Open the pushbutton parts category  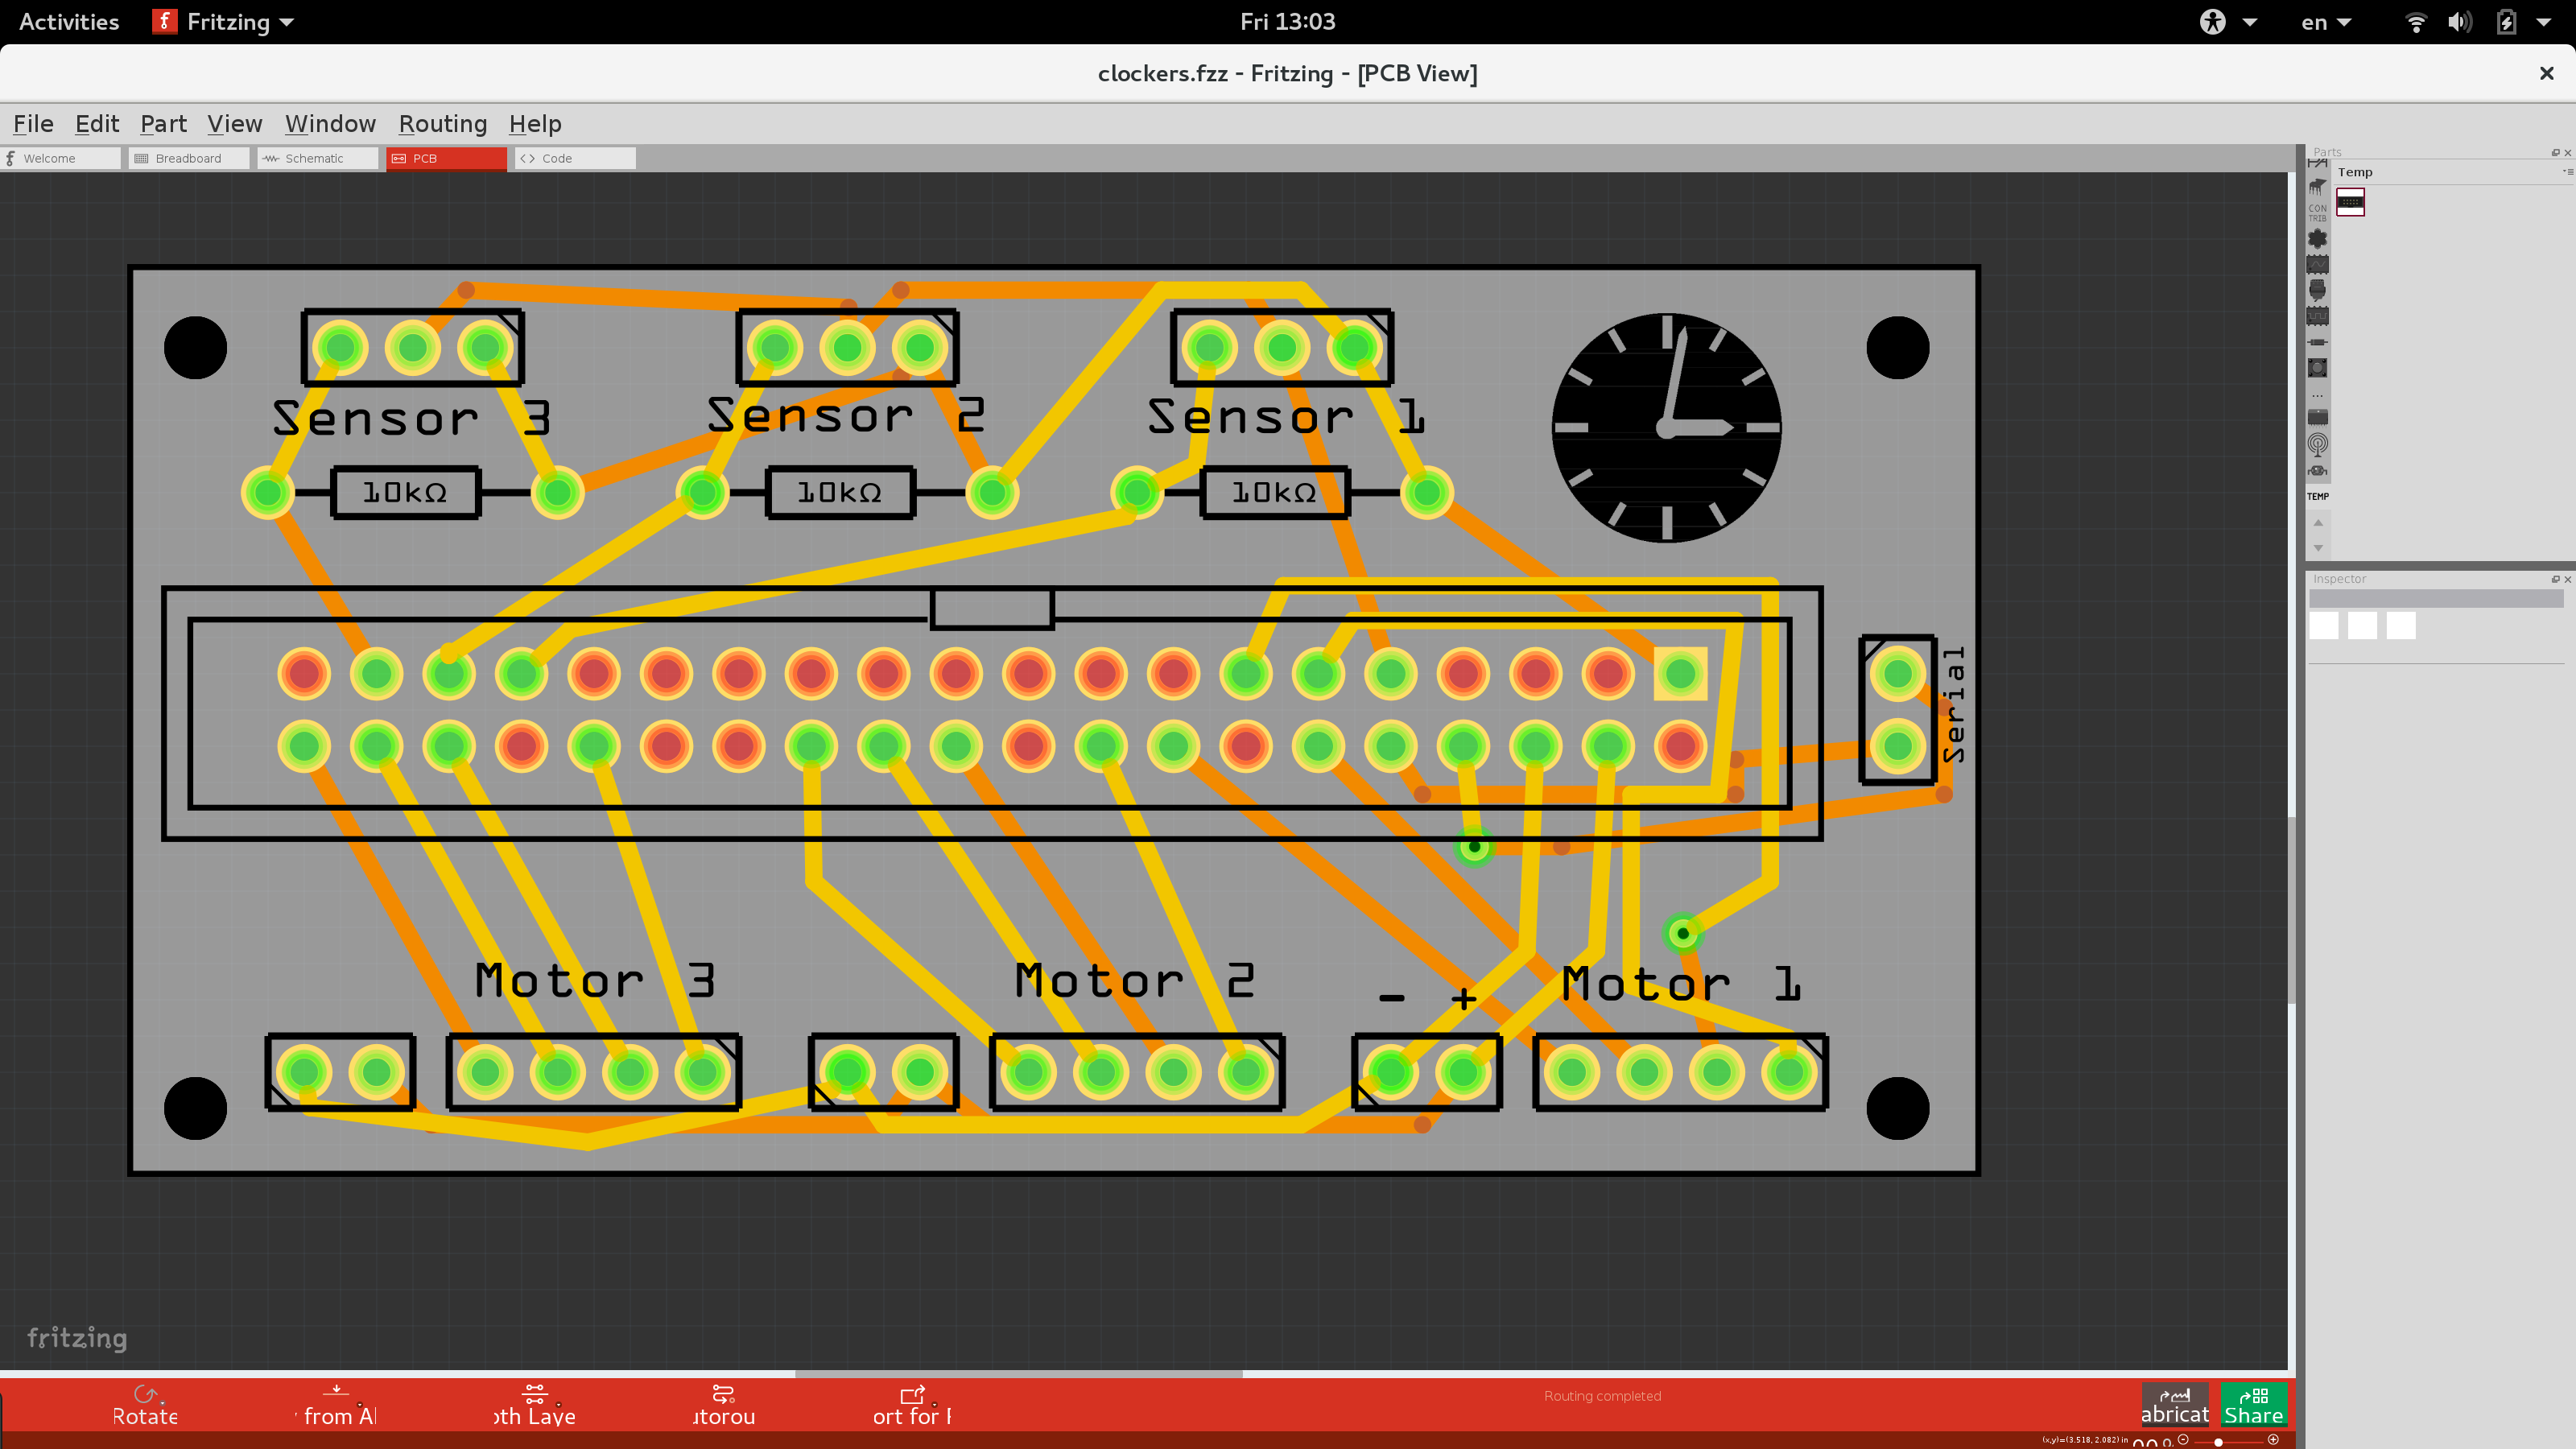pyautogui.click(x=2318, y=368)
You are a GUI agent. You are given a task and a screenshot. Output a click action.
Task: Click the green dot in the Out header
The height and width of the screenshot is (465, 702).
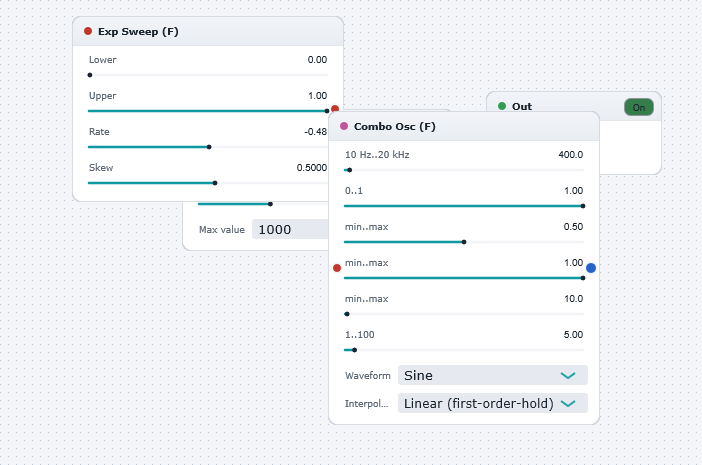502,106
--
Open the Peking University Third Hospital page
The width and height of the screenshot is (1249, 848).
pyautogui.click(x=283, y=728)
--
== AIM OF THE TASK ==
From the listing above, keep only the lines that contain the string "height", treating uppercase and lowercase as different.

== ANSWER TO THIS PROBLEM ==
The height and width of the screenshot is (465, 702).
The width and height of the screenshot is (1249, 848).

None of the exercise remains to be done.